Source material
########################################

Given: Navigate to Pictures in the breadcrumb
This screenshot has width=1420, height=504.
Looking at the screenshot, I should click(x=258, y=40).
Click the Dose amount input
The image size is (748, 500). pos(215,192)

########################################

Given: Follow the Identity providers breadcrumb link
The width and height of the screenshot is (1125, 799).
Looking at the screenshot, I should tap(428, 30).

########################################

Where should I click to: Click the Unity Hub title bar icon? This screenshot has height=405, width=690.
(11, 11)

########################################

What you need to do
Could you arrange the records as a JSON list of strings, one string per line with blank lines left out, taking the part that opens with the line containing "Given: Navigate to Pictures in the breadcrumb" and closes with the line containing "The image size is (748, 500). pos(215,192)"?

Exercise answer
[
  "Given: Navigate to Pictures in the breadcrumb",
  "This screenshot has width=1420, height=504.",
  "Looking at the screenshot, I should click(x=258, y=40).",
  "Click the Dose amount input",
  "The image size is (748, 500). pos(215,192)"
]